Editor’s note: This is the second article in a series on CMS’ new LEAD model. Article one explored the new model in broad strokes. Future posts will explore CMS-administered risk arrangements and beneficiary enhancements.
One of the least discussed elements of CMS’ new LEAD model may turn out to be one of the most consequential.
CMS has signaled its intention to transition away from traditional HCC-based risk adjustment toward what it calls “AI-inferred” risk scores. The agency has shared very little detail about how this model will work, but it has been explicit about the timeline. Beginning in 2028, CMS will introduce the model in a shadow-testing phase alongside the existing methodology.

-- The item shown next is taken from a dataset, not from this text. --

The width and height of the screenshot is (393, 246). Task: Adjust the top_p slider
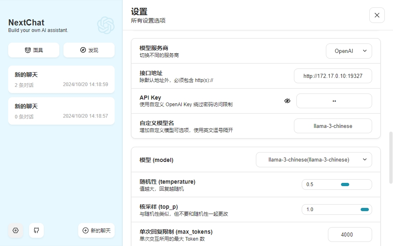coord(364,210)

By 2029, it will account for one-third of the risk score calculation. By 2031, it is expected to fully replace the current approach.

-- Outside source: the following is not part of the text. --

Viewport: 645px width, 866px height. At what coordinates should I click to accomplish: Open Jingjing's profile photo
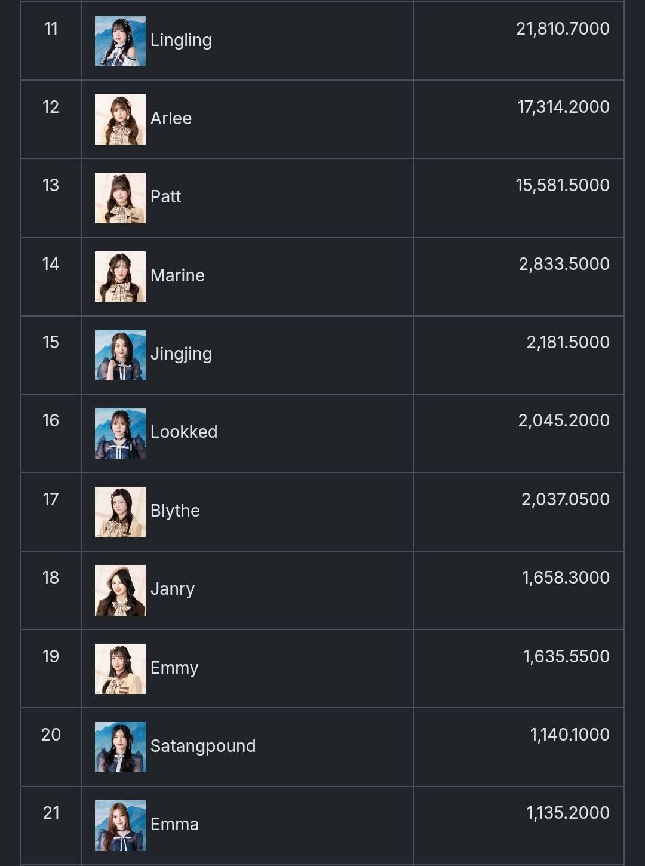tap(120, 355)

That timeline alone makes clear that this is not a marginal change. It represents a shift in how patient risk is defined, measured, and ultimately paid for.

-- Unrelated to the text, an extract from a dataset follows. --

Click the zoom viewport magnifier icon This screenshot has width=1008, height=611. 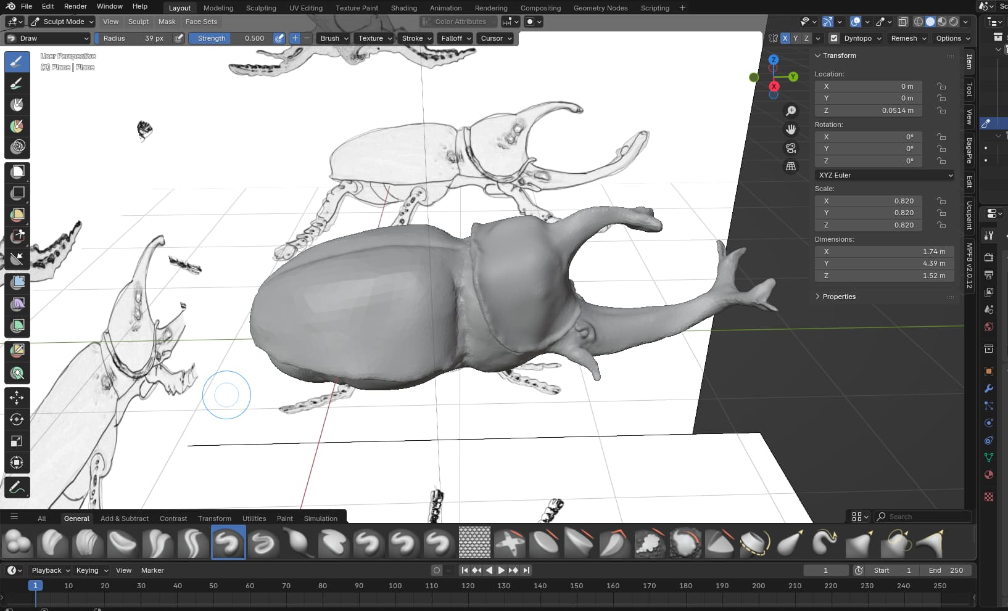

How Risk Adjustment Works Today
To understand what is changing, it’s useful to start with how risk adjustment works today. The current HCC model relies on diagnosis codes submitted through claims. Those diagnoses are mapped to condition categories, each with an associated cost weight. A patient’s risk score is calculated as the sum of the weights, with demographic adjustments.
This approach is well understood, transparent, and deeply embedded in how organizations operate. At the same time, its limitations are well documented. It rewards coding completeness more than clinical nuance. It has a limited ability to account for social risk factors. It treats patients with the same diagnosis as having similar expected costs, even when their clinical trajectories differ significantly. And because it depends on claims, it often reflects what has already happened rather than what is happening in real time.